Summary:	health check fails on restart from crash
Product:	[Community] GlusterFS	Reporter:	Joe Julian <joe>
Component:	posix	Assignee:	Mohit Agrawal <moagrawa>
Status:	CLOSED WONTFIX	QA Contact:
Severity:	high	Docs Contact:
Priority:	high
Version:	4.1	CC:	amukherj, atumball, bugs, pasik, rabhat, ryan
Target Milestone:	---
Target Release:	---
Hardware:	Unspecified
OS:	Unspecified
Whiteboard:
Fixed In Version:		Doc Type:	If docs needed, set a value
Doc Text:		Story Points:	---
Clone Of:		Environment:
Last Closed:	2019-06-17 14:49:11 UTC	Type:	Bug
Regression:	---	Mount Type:	---
Documentation:	---	CRM:
Verified Versions:		Category:	---
oVirt Team:	---	RHEL 7.3 requirements from Atomic Host:
Cloudforms Team:	---	Target Upstream Version:
Embargoed:

Description Joe Julian 2018-09-26 16:22:02 UTC

Description of problem:
If a brick process exits without cleaning up .glusterfs/health_check, the next start causes the health check to fail - apparently because the health_check file exists.

Version-Release number of selected component (if applicable):
4.1.2

How reproducible:
always

Steps to Reproduce:
1. pkill -9 -f glusterfs
2. systemctl start glusterd

Actual results:
[2018-09-26 16:04:14.154211] W [MSGID: 113117] [posix-metadata.c:671:posix_set_parent_ctime] 0-vminstances-posix: posix parent set mdata failed on file [File exists]
[2018-09-26 16:04:14.262538] W [MSGID: 113117] [posix-metadata.c:671:posix_set_parent_ctime] 0-vminstances-posix: posix parent set mdata failed on file [Invalid argument]
[2018-09-26 16:04:20.169870] W [MSGID: 113075] [posix-helpers.c:1895:posix_fs_health_check] 0-vminstances-posix: aio_read_cmp_buf() on /data/gluster/instances/brick/.glusterfs/health_check returned
[2018-09-26 16:04:20.169993] M [MSGID: 113075] [posix-helpers.c:1962:posix_health_check_thread_proc] 0-vminstances-posix: health-check failed, going down
[2018-09-26 16:04:20.186505] M [MSGID: 113075] [posix-helpers.c:1981:posix_health_check_thread_proc] 0-vminstances-posix: still alive! -> SIGTERM


Expected results:
health check succeeds

Additional info:

Comment 1 Mohit Agrawal 2019-06-17 04:18:54 UTC

Hi,

As per health check code, I don't think the existence of health check file (.glusterfs/health_check) could be the reason for brick failure but I will try to reproduce it.

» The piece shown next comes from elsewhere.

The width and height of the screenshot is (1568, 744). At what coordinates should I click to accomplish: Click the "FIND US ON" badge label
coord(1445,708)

In health check thread we do always open  health_check file with mode (O_CREAT|O_WRONLY|O_TRUNC, 0644)) so even if a file is present open truncate the data from the file so health check always writes the latest timestamp in the health_check file.
Here in logs, we can see it is showing the error at the time of comparing timestamp with health_check file, it means somehow timestamp updated in health check file is not matching
at the time of reading timestamp from a health_check file.

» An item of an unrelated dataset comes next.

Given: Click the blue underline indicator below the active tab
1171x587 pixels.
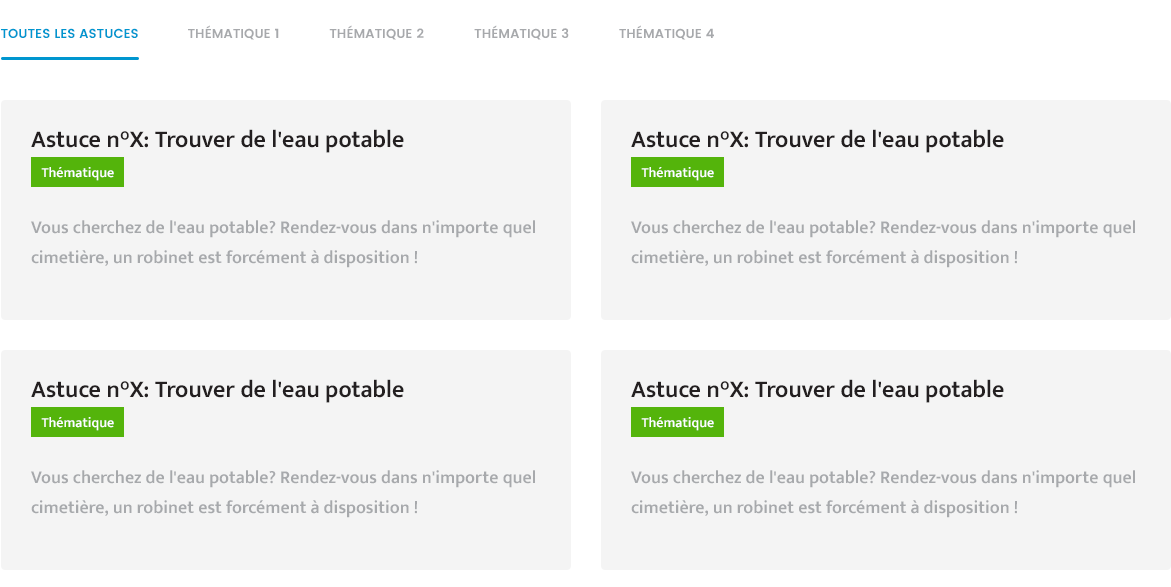Looking at the screenshot, I should 70,56.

Are you sure after sending kill signal brick was stopped because somehow if more than one instances are running then this type of scenario can arise?

1) Please check ps output if the brick was stopped completely.
2) If the brick was stopped completely kindly share volume configuration, I will try to reproduce the same.


Regards,
Mohit Agrawal

Comment 2 Joe Julian 2019-06-17 14:49:11 UTC

I'll just close this. I filed this 10 months ago and have turned off health checking and upgraded several times since then. I am quite sure that no more than one brick instance was running at the time.